With the introduction of the new object and its infrastructure, update the
doc to reflect that and add a new graph.
Reviewed-by: Jason Gunthorpe <jgg@nvidia.com>
Reviewed-by: Kevin Tian <kevin.tian@intel.com>
Signed-off-by: Nicolin Chen <nicolinc@nvidia.com>
---
Documentation/userspace-api/iommufd.rst | 69 ++++++++++++++++++++++++-
1 file changed, 68 insertions(+), 1 deletion(-)
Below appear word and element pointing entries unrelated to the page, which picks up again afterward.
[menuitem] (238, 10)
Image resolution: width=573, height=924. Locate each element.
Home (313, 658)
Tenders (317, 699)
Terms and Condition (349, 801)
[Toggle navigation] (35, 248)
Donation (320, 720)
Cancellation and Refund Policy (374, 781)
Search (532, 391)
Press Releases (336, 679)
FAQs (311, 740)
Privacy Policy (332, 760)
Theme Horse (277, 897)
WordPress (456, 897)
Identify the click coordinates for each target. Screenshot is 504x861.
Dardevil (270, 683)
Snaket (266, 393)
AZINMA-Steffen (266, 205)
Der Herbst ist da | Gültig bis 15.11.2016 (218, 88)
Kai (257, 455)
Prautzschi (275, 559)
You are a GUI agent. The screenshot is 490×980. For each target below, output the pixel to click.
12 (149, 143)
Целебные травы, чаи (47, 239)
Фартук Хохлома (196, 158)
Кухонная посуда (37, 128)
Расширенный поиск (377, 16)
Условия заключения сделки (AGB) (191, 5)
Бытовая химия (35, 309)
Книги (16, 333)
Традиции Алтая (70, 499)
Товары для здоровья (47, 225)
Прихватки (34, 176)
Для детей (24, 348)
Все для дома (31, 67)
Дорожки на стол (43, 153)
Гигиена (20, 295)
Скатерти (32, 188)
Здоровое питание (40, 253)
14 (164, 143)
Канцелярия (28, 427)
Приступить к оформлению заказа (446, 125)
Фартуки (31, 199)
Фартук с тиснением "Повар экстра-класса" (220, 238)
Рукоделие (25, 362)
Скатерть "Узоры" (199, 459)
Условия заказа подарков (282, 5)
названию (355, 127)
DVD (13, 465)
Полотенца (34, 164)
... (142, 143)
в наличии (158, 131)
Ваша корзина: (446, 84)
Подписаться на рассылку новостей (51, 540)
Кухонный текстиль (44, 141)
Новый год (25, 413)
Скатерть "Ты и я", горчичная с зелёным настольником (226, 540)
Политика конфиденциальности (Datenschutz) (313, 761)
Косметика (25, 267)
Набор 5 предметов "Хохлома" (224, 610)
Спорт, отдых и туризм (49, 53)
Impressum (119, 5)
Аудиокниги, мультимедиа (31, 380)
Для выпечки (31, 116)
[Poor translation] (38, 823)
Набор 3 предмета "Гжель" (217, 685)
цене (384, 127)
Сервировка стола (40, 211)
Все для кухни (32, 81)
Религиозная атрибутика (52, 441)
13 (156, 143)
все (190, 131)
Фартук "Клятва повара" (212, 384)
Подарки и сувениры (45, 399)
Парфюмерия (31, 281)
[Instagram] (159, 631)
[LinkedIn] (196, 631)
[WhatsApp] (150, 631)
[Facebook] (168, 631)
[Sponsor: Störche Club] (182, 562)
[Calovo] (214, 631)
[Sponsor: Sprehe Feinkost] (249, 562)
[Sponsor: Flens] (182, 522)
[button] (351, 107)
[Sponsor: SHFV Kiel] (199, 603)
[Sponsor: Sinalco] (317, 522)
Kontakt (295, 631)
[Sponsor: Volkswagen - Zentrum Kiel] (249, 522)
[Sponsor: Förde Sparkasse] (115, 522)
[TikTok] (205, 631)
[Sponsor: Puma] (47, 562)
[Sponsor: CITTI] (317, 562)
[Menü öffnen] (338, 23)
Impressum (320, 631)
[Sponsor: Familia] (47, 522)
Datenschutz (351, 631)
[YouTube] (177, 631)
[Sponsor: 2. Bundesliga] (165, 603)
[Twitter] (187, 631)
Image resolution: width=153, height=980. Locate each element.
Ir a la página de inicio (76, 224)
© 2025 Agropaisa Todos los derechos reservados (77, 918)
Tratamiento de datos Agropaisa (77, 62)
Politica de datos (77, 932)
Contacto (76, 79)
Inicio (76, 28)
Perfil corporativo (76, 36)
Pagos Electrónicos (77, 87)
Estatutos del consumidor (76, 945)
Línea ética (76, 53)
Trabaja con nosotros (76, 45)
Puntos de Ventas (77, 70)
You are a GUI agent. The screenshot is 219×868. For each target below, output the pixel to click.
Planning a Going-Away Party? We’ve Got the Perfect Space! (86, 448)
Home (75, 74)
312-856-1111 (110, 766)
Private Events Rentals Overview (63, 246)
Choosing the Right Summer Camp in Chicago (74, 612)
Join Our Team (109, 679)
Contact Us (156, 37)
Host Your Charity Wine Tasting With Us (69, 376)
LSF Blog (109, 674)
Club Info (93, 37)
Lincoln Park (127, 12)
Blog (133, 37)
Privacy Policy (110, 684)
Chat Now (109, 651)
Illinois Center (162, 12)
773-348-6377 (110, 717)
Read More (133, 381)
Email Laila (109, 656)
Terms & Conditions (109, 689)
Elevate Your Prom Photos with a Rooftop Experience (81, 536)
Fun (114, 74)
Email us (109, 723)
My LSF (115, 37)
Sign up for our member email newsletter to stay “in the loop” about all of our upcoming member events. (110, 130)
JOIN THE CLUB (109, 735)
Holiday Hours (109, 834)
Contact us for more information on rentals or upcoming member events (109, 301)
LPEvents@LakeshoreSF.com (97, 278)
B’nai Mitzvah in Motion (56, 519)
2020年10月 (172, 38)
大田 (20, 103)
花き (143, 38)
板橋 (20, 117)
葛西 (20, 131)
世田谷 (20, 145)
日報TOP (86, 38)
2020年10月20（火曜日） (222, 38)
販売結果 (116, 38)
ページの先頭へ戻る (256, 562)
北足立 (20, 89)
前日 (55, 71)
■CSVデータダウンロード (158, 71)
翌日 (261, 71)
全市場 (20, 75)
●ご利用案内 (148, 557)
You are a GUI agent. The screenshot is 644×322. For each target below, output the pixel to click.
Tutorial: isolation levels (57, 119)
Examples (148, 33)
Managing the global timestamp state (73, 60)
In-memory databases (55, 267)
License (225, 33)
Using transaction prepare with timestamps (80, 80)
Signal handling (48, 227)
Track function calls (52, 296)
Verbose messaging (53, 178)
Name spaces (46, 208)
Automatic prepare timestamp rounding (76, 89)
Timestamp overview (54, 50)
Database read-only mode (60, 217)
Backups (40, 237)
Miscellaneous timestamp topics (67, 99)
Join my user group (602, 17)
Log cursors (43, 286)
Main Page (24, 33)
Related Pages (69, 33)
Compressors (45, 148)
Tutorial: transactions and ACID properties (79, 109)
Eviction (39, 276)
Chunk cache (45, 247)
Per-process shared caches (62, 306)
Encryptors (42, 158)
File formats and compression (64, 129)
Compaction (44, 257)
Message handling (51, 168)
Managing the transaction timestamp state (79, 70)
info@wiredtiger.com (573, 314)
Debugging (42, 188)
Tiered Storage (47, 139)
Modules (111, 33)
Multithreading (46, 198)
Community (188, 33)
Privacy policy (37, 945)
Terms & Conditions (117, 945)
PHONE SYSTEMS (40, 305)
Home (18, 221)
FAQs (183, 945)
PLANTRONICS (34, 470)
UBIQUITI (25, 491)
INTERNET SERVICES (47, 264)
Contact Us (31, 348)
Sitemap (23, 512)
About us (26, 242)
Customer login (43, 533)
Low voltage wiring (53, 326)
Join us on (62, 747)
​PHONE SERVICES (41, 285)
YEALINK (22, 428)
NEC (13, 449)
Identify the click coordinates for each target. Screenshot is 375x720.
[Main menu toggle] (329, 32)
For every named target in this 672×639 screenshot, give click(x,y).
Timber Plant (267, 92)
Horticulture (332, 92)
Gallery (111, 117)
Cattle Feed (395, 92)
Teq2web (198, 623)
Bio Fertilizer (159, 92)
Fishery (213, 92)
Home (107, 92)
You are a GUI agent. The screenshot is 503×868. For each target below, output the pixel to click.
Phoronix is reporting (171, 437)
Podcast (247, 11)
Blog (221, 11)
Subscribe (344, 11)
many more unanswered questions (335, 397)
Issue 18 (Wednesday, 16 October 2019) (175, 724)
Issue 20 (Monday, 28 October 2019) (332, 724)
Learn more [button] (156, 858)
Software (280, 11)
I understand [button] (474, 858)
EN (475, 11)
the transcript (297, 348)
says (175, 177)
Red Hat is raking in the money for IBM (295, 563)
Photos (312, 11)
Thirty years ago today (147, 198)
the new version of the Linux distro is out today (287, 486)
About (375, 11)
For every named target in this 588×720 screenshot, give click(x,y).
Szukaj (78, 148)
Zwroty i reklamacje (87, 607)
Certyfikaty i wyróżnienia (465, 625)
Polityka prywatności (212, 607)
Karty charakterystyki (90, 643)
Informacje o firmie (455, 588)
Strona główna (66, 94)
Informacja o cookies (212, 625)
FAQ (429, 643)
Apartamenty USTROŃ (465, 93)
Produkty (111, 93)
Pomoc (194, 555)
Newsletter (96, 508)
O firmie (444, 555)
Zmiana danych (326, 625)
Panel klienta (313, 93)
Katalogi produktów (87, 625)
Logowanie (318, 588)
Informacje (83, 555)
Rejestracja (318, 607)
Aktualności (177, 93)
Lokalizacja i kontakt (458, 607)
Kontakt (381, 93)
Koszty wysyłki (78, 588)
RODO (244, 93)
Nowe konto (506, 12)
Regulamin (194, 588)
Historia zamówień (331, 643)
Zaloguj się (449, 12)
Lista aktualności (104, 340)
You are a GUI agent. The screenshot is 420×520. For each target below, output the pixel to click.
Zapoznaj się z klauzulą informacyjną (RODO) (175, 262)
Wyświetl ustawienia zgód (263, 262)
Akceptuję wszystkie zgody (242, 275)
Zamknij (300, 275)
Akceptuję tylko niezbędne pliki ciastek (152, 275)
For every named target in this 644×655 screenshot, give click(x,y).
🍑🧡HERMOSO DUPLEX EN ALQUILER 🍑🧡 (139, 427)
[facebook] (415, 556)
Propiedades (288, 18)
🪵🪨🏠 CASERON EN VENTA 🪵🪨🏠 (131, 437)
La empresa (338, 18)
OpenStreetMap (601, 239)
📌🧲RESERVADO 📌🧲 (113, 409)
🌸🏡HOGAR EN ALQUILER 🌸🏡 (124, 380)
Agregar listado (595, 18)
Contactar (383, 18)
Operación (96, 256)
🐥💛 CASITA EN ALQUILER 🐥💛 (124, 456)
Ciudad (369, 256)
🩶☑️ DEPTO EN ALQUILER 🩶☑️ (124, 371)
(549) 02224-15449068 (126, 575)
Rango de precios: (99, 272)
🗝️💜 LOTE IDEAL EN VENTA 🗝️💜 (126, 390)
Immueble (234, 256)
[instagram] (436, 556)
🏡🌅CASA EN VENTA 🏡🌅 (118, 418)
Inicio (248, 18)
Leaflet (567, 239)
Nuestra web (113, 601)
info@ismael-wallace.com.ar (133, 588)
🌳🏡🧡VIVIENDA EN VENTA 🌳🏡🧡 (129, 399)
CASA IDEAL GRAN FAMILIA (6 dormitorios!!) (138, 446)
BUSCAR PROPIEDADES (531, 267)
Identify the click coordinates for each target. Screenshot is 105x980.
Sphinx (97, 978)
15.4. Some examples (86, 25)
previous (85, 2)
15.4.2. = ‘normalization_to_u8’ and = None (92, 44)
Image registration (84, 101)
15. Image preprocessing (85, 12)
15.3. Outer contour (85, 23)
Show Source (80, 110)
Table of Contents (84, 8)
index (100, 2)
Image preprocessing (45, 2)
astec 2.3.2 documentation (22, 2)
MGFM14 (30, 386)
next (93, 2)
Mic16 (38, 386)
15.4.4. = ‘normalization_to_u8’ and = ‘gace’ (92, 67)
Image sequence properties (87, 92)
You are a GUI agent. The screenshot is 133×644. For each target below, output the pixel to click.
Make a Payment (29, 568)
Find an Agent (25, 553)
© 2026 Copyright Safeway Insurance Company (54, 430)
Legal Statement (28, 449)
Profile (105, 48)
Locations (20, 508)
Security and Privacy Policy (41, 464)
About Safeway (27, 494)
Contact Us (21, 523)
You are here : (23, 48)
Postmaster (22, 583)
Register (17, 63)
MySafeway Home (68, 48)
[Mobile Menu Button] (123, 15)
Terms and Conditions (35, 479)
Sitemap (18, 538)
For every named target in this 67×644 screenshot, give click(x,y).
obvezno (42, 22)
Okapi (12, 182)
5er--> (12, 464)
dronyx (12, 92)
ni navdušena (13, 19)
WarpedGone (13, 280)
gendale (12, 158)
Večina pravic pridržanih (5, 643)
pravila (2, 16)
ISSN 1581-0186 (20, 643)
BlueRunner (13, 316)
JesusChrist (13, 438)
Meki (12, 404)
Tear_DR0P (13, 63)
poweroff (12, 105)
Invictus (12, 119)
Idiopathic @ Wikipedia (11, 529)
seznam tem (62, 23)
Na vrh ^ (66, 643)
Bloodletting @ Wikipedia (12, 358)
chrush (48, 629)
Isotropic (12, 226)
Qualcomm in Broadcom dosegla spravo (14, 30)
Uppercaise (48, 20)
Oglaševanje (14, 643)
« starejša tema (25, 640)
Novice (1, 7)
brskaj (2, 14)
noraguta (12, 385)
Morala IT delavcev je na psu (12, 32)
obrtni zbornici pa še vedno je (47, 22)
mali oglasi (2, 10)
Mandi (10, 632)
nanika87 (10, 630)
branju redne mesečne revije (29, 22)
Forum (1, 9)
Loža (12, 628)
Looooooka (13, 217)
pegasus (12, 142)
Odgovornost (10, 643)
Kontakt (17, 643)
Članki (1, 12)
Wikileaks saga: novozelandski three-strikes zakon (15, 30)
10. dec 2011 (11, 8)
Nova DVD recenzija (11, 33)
diff --git a/Documentation/userspace-api/iommufd.rst b/Documentation/userspace-api/iommufd.rst
index 2deba93bf159..a8b7766c2849 100644
--- a/Documentation/userspace-api/iommufd.rst
+++ b/Documentation/userspace-api/iommufd.rst
@@ -63,6 +63,37 @@ Following IOMMUFD objects are exposed to userspace:
space usually has mappings from guest-level I/O virtual addresses to guest-
level physical addresses.
+- IOMMUFD_OBJ_VIOMMU, representing a slice of the physical IOMMU instance,
+ passed to or shared with a VM. It may be some HW-accelerated virtualization
+ features and some SW resources used by the VM. For examples:
+ * Security namespace for guest owned ID, e.g. guest-controlled cache tags
+ * Non-device-affiliated event reporting, e.g. invalidation queue errors
+ * Access to a sharable nesting parent pagetable across physical IOMMUs
+ * Virtualization of various platforms IDs, e.g. RIDs and others
+ * Delivery of paravirtualized invalidation
+ * Direct assigned invalidation queues
+ * Direct assigned interrupts
+ Such a vIOMMU object generally has the access to a nesting parent pagetable
+ to support some HW-accelerated virtualization features. So, a vIOMMU object
+ must be created given a nesting parent HWPT_PAGING object, and then it would
+ encapsulate that HWPT_PAGING object. Therefore, a vIOMMU object can be used
+ to allocate an HWPT_NESTED object in place of the encapsulated HWPT_PAGING.
+
+ .. note::
+
+ The name "vIOMMU" isn't necessarily identical to a virtualized IOMMU in a
+ VM. A VM can have one giant virtualized IOMMU running on a machine having
+ multiple physical IOMMUs, in which case the VMM will dispatch the requests
+ or configurations from this single virtualized IOMMU instance to multiple
+ vIOMMU objects created for individual slices of different physical IOMMUs.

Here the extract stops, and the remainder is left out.